* _WHAT YOU SHOULD DO_
Take the entries below and retype them exactly.

* _EXERCISE INPUT_
---+---
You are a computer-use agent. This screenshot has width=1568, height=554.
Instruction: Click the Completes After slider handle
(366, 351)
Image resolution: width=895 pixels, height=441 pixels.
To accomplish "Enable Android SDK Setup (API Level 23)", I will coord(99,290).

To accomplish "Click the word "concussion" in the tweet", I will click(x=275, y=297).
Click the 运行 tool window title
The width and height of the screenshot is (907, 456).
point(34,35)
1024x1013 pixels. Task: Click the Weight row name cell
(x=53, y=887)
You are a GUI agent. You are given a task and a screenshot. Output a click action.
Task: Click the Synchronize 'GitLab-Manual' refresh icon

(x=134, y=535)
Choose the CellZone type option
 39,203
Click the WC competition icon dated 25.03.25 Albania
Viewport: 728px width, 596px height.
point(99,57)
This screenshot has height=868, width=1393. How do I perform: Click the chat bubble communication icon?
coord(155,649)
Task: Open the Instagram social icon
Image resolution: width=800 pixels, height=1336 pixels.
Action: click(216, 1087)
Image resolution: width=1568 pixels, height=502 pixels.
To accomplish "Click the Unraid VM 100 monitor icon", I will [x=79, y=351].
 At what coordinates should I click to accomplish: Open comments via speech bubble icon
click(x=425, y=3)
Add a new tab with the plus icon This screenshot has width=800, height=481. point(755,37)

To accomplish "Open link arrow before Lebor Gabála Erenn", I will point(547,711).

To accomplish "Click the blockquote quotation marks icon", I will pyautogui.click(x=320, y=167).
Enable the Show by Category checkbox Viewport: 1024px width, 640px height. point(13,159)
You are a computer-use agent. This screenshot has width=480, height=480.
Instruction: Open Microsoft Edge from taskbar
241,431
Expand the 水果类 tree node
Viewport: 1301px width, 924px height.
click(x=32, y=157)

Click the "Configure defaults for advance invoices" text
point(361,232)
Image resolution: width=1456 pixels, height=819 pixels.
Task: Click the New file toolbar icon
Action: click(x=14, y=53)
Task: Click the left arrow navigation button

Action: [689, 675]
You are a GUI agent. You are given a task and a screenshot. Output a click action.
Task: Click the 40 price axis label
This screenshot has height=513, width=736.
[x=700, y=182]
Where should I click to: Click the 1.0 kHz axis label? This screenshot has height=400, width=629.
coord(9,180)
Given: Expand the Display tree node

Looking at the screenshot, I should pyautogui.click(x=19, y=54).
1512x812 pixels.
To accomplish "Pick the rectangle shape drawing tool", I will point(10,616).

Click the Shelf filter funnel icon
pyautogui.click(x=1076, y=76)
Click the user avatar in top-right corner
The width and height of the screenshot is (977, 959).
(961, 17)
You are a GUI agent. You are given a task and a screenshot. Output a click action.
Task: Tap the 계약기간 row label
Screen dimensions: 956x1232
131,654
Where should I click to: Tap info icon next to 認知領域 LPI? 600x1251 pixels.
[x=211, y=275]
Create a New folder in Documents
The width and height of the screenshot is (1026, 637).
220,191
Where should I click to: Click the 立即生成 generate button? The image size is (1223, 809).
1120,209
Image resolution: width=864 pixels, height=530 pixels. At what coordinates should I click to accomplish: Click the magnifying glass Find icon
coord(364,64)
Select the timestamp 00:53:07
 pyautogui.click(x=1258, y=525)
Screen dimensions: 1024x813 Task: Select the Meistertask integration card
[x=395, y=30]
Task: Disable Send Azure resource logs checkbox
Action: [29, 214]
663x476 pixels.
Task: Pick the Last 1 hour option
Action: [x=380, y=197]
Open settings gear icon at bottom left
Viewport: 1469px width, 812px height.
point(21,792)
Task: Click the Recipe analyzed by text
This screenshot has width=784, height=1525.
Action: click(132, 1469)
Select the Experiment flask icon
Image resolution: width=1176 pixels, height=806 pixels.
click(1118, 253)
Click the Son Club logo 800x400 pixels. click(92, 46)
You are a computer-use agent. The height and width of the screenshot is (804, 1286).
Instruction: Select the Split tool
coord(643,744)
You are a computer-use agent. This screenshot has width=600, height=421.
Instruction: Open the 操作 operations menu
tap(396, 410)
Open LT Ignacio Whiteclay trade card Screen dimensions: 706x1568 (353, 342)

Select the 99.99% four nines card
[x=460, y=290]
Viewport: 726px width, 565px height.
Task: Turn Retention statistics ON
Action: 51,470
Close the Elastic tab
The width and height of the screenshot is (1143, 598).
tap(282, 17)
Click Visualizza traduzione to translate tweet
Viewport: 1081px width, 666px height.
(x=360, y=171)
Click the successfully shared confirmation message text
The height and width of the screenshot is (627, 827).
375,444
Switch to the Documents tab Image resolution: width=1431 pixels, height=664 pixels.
---+---
* _EXERCISE SOLUTION_
You are a computer-use agent. This screenshot has width=1568, height=554.
Instruction: Click the Completes After slider handle
(366, 351)
Image resolution: width=895 pixels, height=441 pixels.
To accomplish "Enable Android SDK Setup (API Level 23)", I will coord(99,290).

To accomplish "Click the word "concussion" in the tweet", I will click(x=275, y=297).
Click the 运行 tool window title
The width and height of the screenshot is (907, 456).
point(34,35)
1024x1013 pixels. Task: Click the Weight row name cell
(x=53, y=887)
You are a GUI agent. You are given a task and a screenshot. Output a click action.
Task: Click the Synchronize 'GitLab-Manual' refresh icon

(x=134, y=535)
Choose the CellZone type option
 39,203
Click the WC competition icon dated 25.03.25 Albania
Viewport: 728px width, 596px height.
point(99,57)
This screenshot has height=868, width=1393. How do I perform: Click the chat bubble communication icon?
coord(155,649)
Task: Open the Instagram social icon
Image resolution: width=800 pixels, height=1336 pixels.
Action: click(216, 1087)
Image resolution: width=1568 pixels, height=502 pixels.
To accomplish "Click the Unraid VM 100 monitor icon", I will [x=79, y=351].
 At what coordinates should I click to accomplish: Open comments via speech bubble icon
click(x=425, y=3)
Add a new tab with the plus icon This screenshot has width=800, height=481. point(755,37)

To accomplish "Open link arrow before Lebor Gabála Erenn", I will point(547,711).

To accomplish "Click the blockquote quotation marks icon", I will pyautogui.click(x=320, y=167).
Enable the Show by Category checkbox Viewport: 1024px width, 640px height. point(13,159)
You are a computer-use agent. This screenshot has width=480, height=480.
Instruction: Open Microsoft Edge from taskbar
241,431
Expand the 水果类 tree node
Viewport: 1301px width, 924px height.
click(x=32, y=157)

Click the "Configure defaults for advance invoices" text
point(361,232)
Image resolution: width=1456 pixels, height=819 pixels.
Task: Click the New file toolbar icon
Action: click(x=14, y=53)
Task: Click the left arrow navigation button

Action: [689, 675]
You are a GUI agent. You are given a task and a screenshot. Output a click action.
Task: Click the 40 price axis label
This screenshot has height=513, width=736.
[x=700, y=182]
Where should I click to: Click the 1.0 kHz axis label? This screenshot has height=400, width=629.
coord(9,180)
Given: Expand the Display tree node

Looking at the screenshot, I should pyautogui.click(x=19, y=54).
1512x812 pixels.
To accomplish "Pick the rectangle shape drawing tool", I will point(10,616).

Click the Shelf filter funnel icon
pyautogui.click(x=1076, y=76)
Click the user avatar in top-right corner
The width and height of the screenshot is (977, 959).
(961, 17)
You are a GUI agent. You are given a task and a screenshot. Output a click action.
Task: Tap the 계약기간 row label
Screen dimensions: 956x1232
131,654
Where should I click to: Tap info icon next to 認知領域 LPI? 600x1251 pixels.
[x=211, y=275]
Create a New folder in Documents
The width and height of the screenshot is (1026, 637).
220,191
Where should I click to: Click the 立即生成 generate button? The image size is (1223, 809).
1120,209
Image resolution: width=864 pixels, height=530 pixels. At what coordinates should I click to accomplish: Click the magnifying glass Find icon
coord(364,64)
Select the timestamp 00:53:07
 pyautogui.click(x=1258, y=525)
Screen dimensions: 1024x813 Task: Select the Meistertask integration card
[x=395, y=30]
Task: Disable Send Azure resource logs checkbox
Action: [29, 214]
663x476 pixels.
Task: Pick the Last 1 hour option
Action: [x=380, y=197]
Open settings gear icon at bottom left
Viewport: 1469px width, 812px height.
point(21,792)
Task: Click the Recipe analyzed by text
This screenshot has width=784, height=1525.
Action: click(132, 1469)
Select the Experiment flask icon
Image resolution: width=1176 pixels, height=806 pixels.
click(1118, 253)
Click the Son Club logo 800x400 pixels. click(92, 46)
You are a computer-use agent. The height and width of the screenshot is (804, 1286).
Instruction: Select the Split tool
coord(643,744)
You are a computer-use agent. This screenshot has width=600, height=421.
Instruction: Open the 操作 operations menu
tap(396, 410)
Open LT Ignacio Whiteclay trade card Screen dimensions: 706x1568 (353, 342)

Select the 99.99% four nines card
[x=460, y=290]
Viewport: 726px width, 565px height.
Task: Turn Retention statistics ON
Action: 51,470
Close the Elastic tab
The width and height of the screenshot is (1143, 598).
tap(282, 17)
Click Visualizza traduzione to translate tweet
Viewport: 1081px width, 666px height.
(x=360, y=171)
Click the successfully shared confirmation message text
The height and width of the screenshot is (627, 827).
375,444
Switch to the Documents tab Image resolution: width=1431 pixels, height=664 pixels.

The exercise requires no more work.